***** Record set

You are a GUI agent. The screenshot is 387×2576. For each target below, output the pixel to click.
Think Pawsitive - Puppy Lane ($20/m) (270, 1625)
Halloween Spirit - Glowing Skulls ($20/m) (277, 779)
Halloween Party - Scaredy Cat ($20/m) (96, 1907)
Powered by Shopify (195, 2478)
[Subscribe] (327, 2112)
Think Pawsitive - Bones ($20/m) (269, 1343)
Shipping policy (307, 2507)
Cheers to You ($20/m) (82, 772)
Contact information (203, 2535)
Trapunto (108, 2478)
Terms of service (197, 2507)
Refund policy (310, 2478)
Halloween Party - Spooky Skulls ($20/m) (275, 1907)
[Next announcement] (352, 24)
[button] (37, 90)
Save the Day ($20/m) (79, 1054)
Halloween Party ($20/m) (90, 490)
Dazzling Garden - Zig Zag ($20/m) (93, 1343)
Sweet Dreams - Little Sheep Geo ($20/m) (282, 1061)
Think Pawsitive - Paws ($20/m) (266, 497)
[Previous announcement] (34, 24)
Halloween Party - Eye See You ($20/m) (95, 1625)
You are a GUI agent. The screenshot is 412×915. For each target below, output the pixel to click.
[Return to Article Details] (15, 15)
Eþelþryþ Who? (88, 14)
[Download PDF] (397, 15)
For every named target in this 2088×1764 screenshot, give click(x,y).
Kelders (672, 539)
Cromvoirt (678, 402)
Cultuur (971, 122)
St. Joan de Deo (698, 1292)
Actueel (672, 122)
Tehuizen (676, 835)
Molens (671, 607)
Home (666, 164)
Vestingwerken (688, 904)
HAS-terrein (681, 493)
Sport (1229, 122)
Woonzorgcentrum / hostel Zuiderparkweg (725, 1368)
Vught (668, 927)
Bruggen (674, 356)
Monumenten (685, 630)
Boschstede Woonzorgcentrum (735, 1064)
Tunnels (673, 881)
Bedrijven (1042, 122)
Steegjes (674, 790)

**********

• _Directions for this task_: Print, exactly and only, the lines running from the one with "[Download PDF] (397, 15)" to the end of the data above.

• _Exercise result_:
[Download PDF] (397, 15)
For every named target in this 2088×1764 screenshot, give click(x,y).
Kelders (672, 539)
Cromvoirt (678, 402)
Cultuur (971, 122)
St. Joan de Deo (698, 1292)
Actueel (672, 122)
Tehuizen (676, 835)
Molens (671, 607)
Home (666, 164)
Vestingwerken (688, 904)
HAS-terrein (681, 493)
Sport (1229, 122)
Woonzorgcentrum / hostel Zuiderparkweg (725, 1368)
Vught (668, 927)
Bruggen (674, 356)
Monumenten (685, 630)
Boschstede Woonzorgcentrum (735, 1064)
Tunnels (673, 881)
Bedrijven (1042, 122)
Steegjes (674, 790)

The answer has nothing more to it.